Éric Marty recuerda, en “Memorias de una
amistad”, que después de la muerte de su madre, la idea de escribir una novela
se tornó obsesiva para Barthes, lo presionaba extrañamente, como un imperativo
más que como una aspiración. “No entendíamos qué quería hacer.” Los frutos de
ese trance perturbador fueron, como se sabe, extraordinarios: La cámara
lúcida, los apuntes del curso La preparación de la novela y “Mucho
tiempo he estado acostándome temprano”, el ensayo de Barthes que incluiríamos
en una antología del género, de Montaigne a la actualidad, en caso de que solo
pudiéramos incluir uno. Antes de que se convirtiera en obsesión, con más de una
década de anterioridad, la idea de que “la novela siempre es el horizonte del
crítico”, que el crítico, como el Narrador proustiano, es un escritor aplazado,
ya había sido propuesta en el Prefacio de Ensayos críticos, un texto
programático de múltiples alcances (de esos en los que la mirada retrospectiva
se complace al reconocer que entre sus enunciados ya estaba dicho “todo”).
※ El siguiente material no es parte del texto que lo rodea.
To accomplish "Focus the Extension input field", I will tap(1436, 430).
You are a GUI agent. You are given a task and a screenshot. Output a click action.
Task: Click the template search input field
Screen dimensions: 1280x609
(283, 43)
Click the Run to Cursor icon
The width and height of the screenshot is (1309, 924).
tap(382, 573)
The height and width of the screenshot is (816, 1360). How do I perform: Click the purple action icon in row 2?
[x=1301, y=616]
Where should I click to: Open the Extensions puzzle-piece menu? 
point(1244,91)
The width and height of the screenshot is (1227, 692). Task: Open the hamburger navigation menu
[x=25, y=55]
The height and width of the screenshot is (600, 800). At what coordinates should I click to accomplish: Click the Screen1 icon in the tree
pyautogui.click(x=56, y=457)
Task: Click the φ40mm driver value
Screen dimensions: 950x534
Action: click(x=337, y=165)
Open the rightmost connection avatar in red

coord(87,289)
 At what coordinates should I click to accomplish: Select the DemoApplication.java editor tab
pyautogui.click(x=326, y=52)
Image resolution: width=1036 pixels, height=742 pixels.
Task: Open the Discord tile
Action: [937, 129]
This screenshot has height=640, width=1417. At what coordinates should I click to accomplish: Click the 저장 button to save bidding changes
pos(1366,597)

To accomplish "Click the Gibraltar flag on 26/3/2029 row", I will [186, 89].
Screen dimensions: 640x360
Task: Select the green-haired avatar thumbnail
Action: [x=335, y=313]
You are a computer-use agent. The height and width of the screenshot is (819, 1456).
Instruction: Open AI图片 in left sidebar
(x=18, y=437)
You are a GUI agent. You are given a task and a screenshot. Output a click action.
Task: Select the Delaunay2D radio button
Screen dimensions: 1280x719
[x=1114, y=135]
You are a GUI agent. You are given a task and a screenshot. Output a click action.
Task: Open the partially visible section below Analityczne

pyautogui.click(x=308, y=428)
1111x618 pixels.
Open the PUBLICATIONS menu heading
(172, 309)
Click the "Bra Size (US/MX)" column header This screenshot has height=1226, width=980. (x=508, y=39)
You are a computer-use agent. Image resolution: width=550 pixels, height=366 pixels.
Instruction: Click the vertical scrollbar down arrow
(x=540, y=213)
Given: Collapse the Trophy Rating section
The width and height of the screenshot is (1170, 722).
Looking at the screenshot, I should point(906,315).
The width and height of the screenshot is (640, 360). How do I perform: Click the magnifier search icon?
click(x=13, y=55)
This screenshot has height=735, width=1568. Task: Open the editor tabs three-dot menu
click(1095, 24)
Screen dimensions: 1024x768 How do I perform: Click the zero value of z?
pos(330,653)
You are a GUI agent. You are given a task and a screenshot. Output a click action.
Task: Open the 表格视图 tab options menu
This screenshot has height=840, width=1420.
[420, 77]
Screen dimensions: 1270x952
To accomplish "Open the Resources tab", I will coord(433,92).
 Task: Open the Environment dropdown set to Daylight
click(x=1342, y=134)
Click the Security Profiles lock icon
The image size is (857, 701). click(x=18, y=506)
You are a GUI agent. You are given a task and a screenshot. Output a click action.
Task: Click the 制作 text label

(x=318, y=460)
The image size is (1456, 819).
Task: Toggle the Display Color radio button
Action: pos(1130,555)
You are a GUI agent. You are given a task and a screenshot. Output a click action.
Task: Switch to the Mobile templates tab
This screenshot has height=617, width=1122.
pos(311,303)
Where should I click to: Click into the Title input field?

Siempre entendí que la novela como horizonte, en el caso de un crítico para el
que la verdad de su ejercicio reposa, fundamentalmente, en la intensidad del
deseo de escribir, no sería un más allá del ensayo, sino más bien su límite
exterior, ese que Barthes alcanzó, magistralmente, en La cámara lúcida.
Nunca se trató de la composición de un relato, de imaginar una trama ficticia.
Y sin embargo, en La preparación de la novela, justifica su imposibilidad
de fabular narrativamente, y lo hace a través de un argumento curioso: no sabe
mentir, no porque no quiera sino porque no puede, aunque tampoco pueda decir la
Verdad. “Lo que está fuera de mis límites es la invención de la Mentira, la
Mentira lujuriosa, la Mentira que hace espuma…” Este argumento recuerda el de
otro crítico que nunca dejó de serlo, pese a su intimidad con la literatura,
Charles Du Bos, cuando se lamenta en una entrada del Diario de su
escrupulosa y muy literal concepción de la sinceridad: “aun cuando poseyera esa
imaginación creadora que no tengo, no estoy absolutamente seguro de que
consintiese en servirme de ella, de que llegara a imponer silencio a ese
aspecto profundo y como intratable de mi naturaleza que se revela contra toda
transposición, cualquiera que sea”. Con el psicoanálisis de su lado, Barthes le
añade al argumento moral un giro revelador: “el rechazo de ‘mentir’ puede
remitir a un Narcisismo: no tengo, me parece, más que una imaginación
fantasmática (no fabuladora), es decir, narcisista”. Movido por el deseo de
escribir, el crítico se retiene más acá del punto a partir del cual, por
fidelidad a ese deseo, podría perderse: elige el saber antes que la
experiencia, incluso si concibe el saber en los términos del ensayo: como
experiencia de búsqueda.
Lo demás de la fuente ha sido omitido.